While I have nightmares about the Supreme Court overturning Roe v. Wade, and grapple with the even realer fear that statewide legislation will whittle down my chance to abort to a two-day window following insemination, I don’t really believe that I will ever be denied my right to choose.  Even if I never find another job and run deep into debt, I have incredible family and friends who would front me whatever money I needed to travel and pay for an abortion.  And this is true for most of the women who write about abortion rights on the internet.

The aggressive outcry over Planned Parenthood’s defunding took a decidedly problematic turn when advocates decided, early on, to shift the focus from abortion.  “Planned Parenthood does other stuff too!” they cried.  “Just look at all the medical care they provide for women with familes, women who love their children and just want to be healthy enough to raise them!”  What they ignored was the fact that taxpayer dollars SHOULD be paying for women to get abortions, just like they pay for other medical procedures and healthcare services.  The right to choose is not just for people who can afford it.  And the sooner we bring that fact front and center instead of brushing it under the carpet, the closer we’ll be to embracing a feminism that isn’t racist or classist or otherwise elite.

That’s why it made me so angry to see this post on the usually-progressive reddit the other day (emphasis added):

Why do people continue to be hypnotized by the red herring of abortion? Abortion has been legal for nearly 40 years and that’s very, very unlikely to change regardless of who’s president. Stop encouraging debate on abstract bullshit… let’s focus on real issues.

Let’s stop allowing candidates to debate soft topics like abortion and spend more time on real topics that require actual action like the wars, economy, foreign policy, etc.

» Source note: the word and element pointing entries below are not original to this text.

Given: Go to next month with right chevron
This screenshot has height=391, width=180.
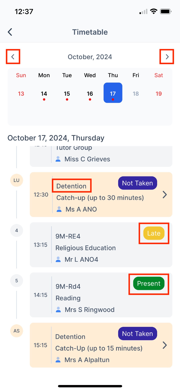Looking at the screenshot, I should pyautogui.click(x=167, y=57).
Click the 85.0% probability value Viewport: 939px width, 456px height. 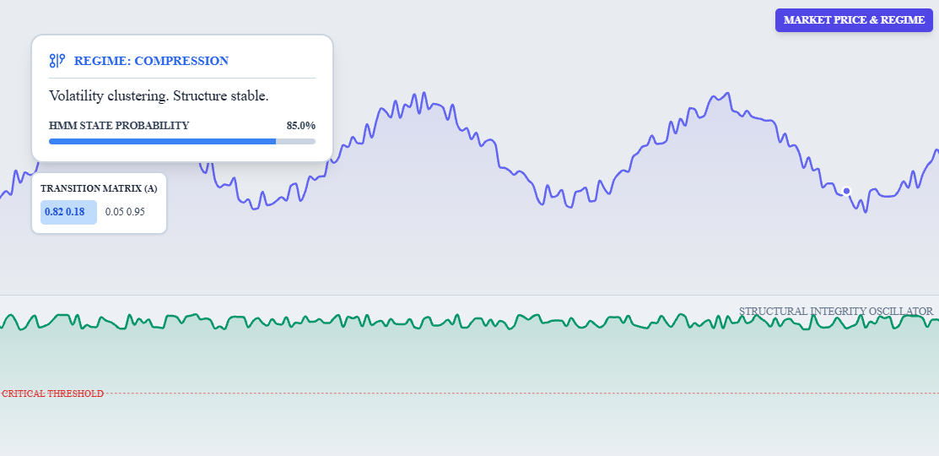[x=300, y=126]
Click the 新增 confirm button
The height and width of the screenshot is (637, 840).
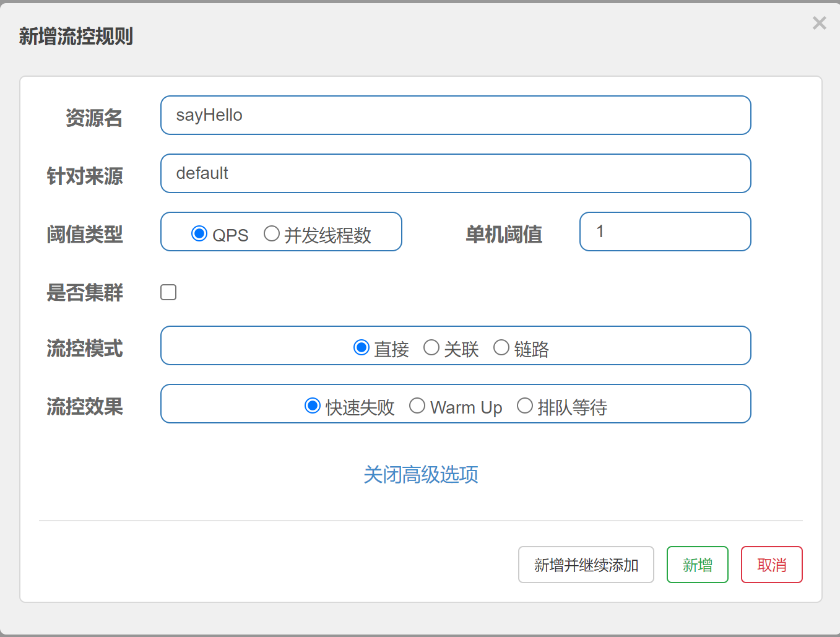tap(697, 565)
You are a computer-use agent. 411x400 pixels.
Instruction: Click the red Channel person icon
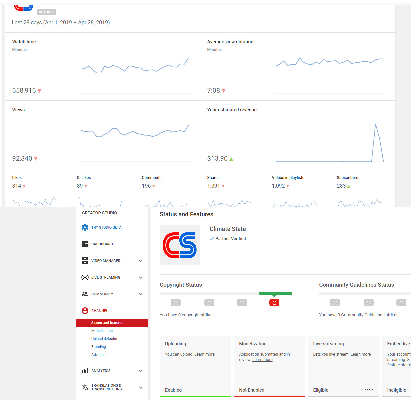click(x=85, y=311)
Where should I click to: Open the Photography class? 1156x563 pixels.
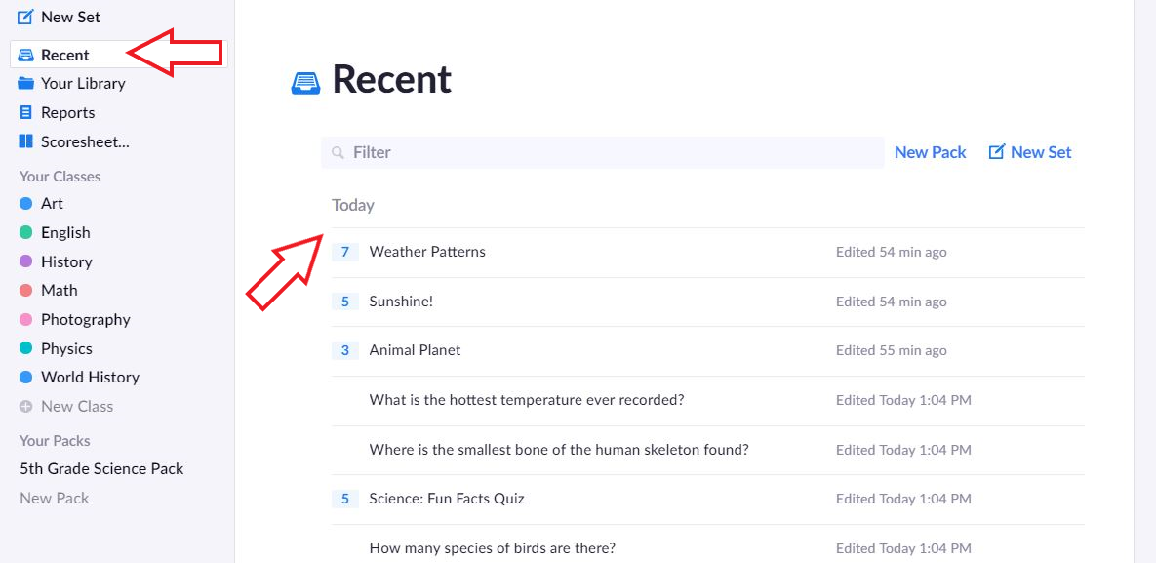tap(86, 319)

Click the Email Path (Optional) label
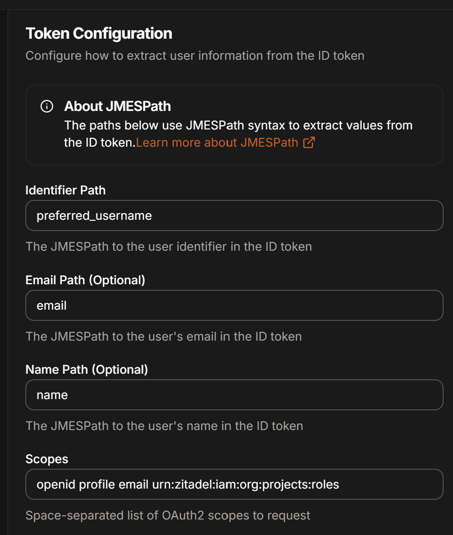(x=85, y=280)
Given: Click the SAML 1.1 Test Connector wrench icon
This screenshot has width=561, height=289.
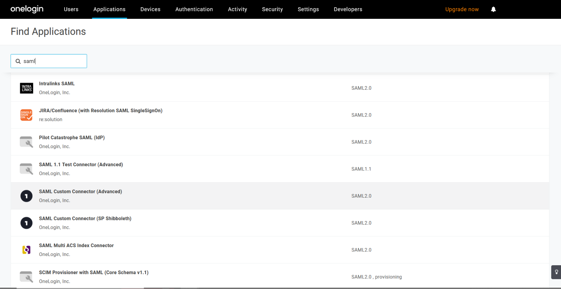Looking at the screenshot, I should [26, 169].
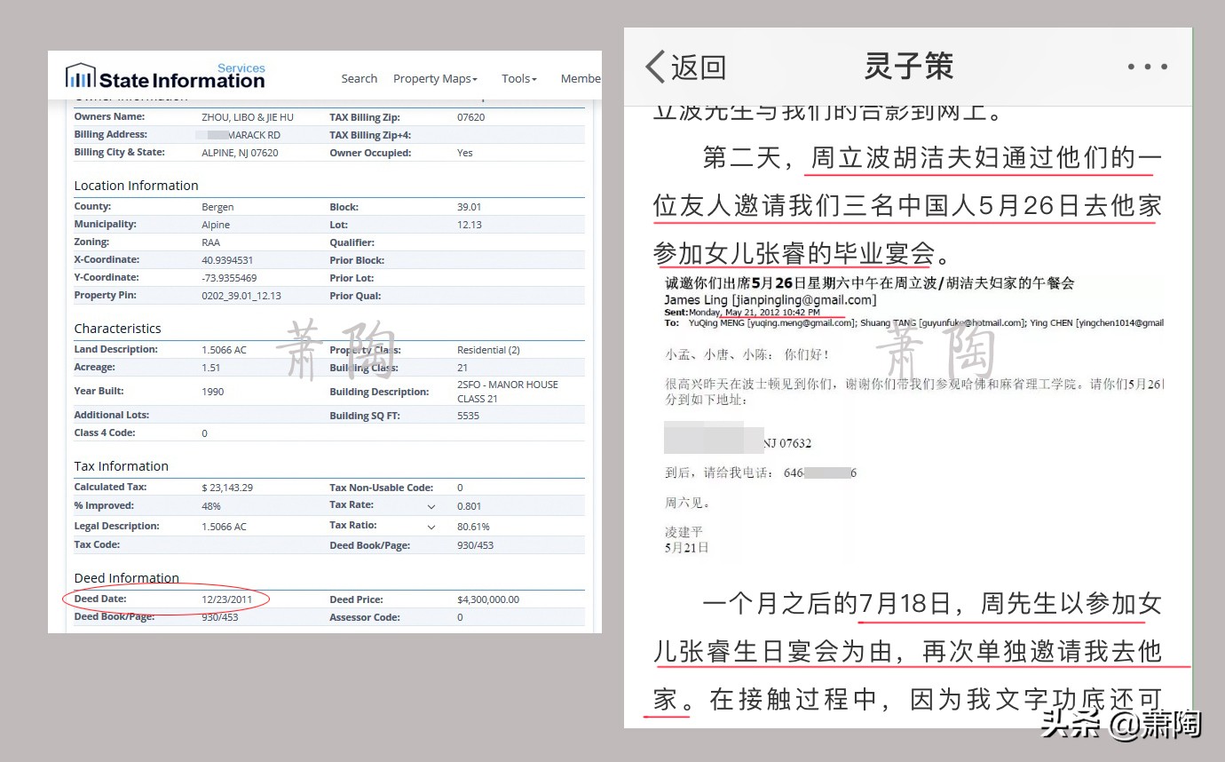Select the Search menu item
This screenshot has width=1225, height=762.
(359, 78)
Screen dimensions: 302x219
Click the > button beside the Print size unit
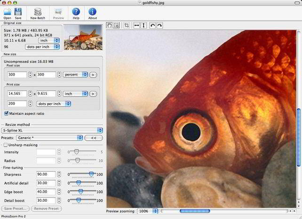93,94
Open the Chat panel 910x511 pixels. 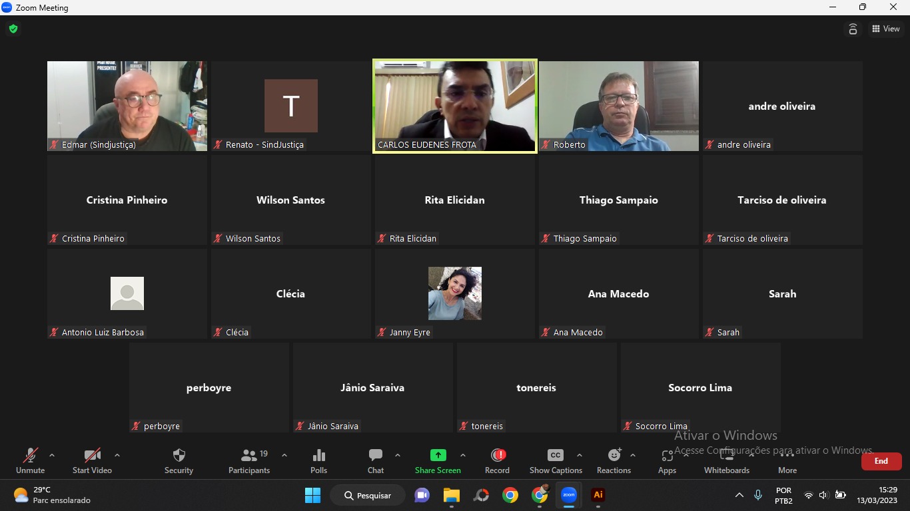tap(376, 460)

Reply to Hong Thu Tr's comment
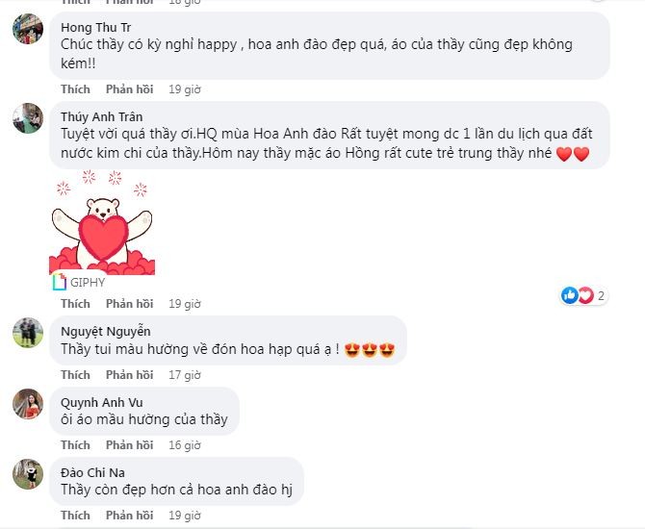[x=130, y=89]
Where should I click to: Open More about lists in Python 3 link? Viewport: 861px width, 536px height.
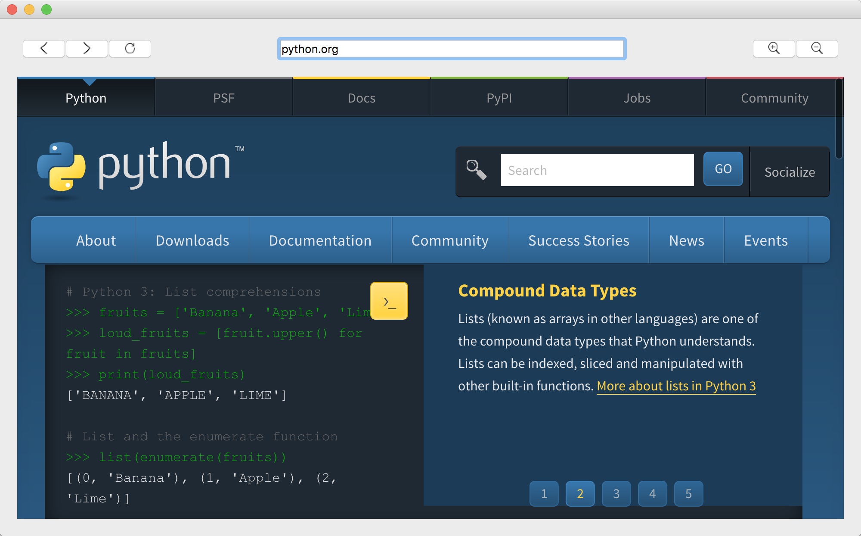[676, 386]
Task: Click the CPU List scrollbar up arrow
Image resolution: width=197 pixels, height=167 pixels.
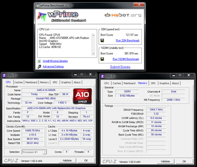Action: click(x=93, y=35)
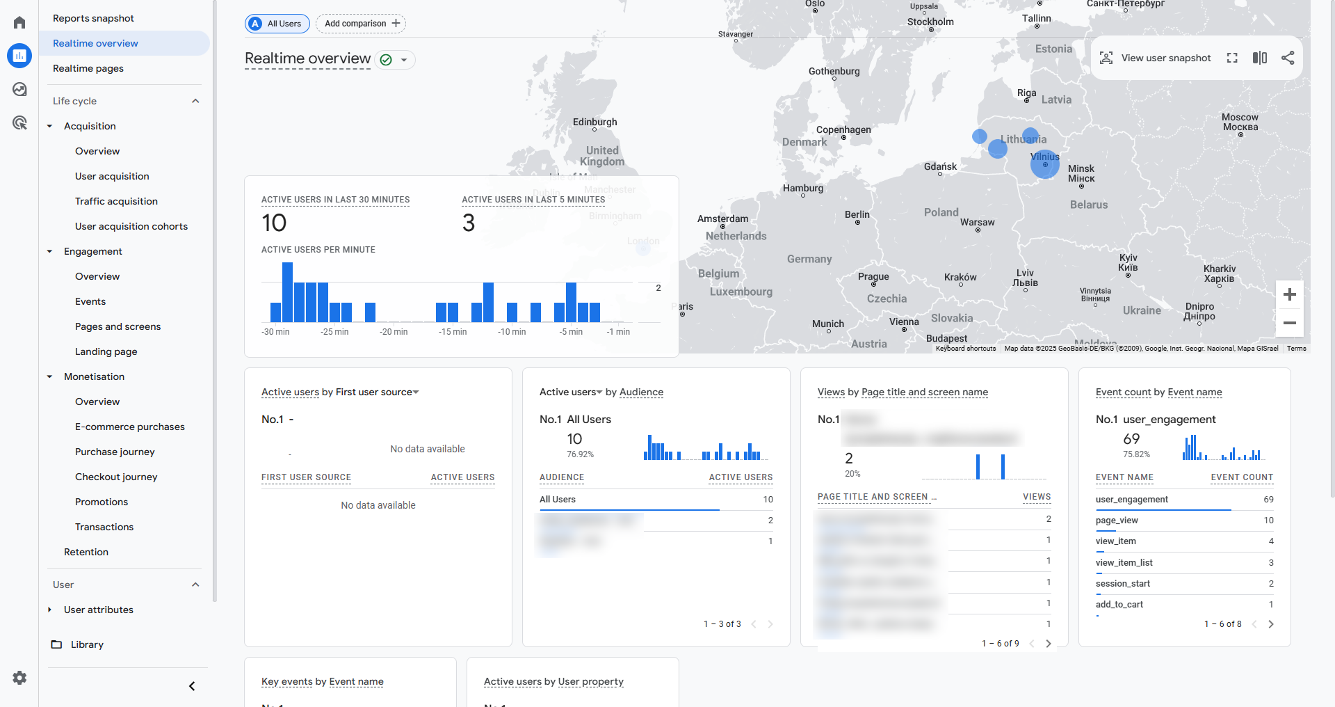This screenshot has height=707, width=1335.
Task: Open the Advertising icon in left rail
Action: pyautogui.click(x=19, y=123)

And despite the significant feminist outcry, the majority of the top-rated comments agreed with the OP.  I left some angry responses, linked to this article (if you don’t click any other links, click this), and went to bed a little more disillusioned than when I woke up. 

Then today, a MotherJones article by my indomitable hero Mac McClelland directed me at this cheery piece of news.  The Ohio Senate has decided that not only can public hospitals no longer perform abortions, but public dollars can’t even fund healthcare plans that cover the procedure.  And the kicker?  It only applies to rural, unincorporated counties.  This means Appalachia and the Rust Belt.  It means Lorain County, my place of residence for the past four years, and Athens County, where my mom grew up.  It means all the tiny towns I spent the last week canvassing, wondering how on earth it feels to live hours away from the nearest Target - let alone an abortion provider. 

The reality of the War on Choice is that abortion has become a class issue.  It’s not a black-and-white issue of morality, and you can’t make the problems go away by upholding Roe.  It’s time for our politicians and advocates to stop legitimizing the anti-choice zealots by obscuring the issue and avoiding the sadly incendiary truth: MAKING DECISIONS ABOUT ONE’S BODY IS A FUNDAMENTAL RIGHT THAT NECESSITATES FULL GOVERNMENT FUNDING AND SUPPORT, no matter what state you live in.  Let’s have some actual action, please.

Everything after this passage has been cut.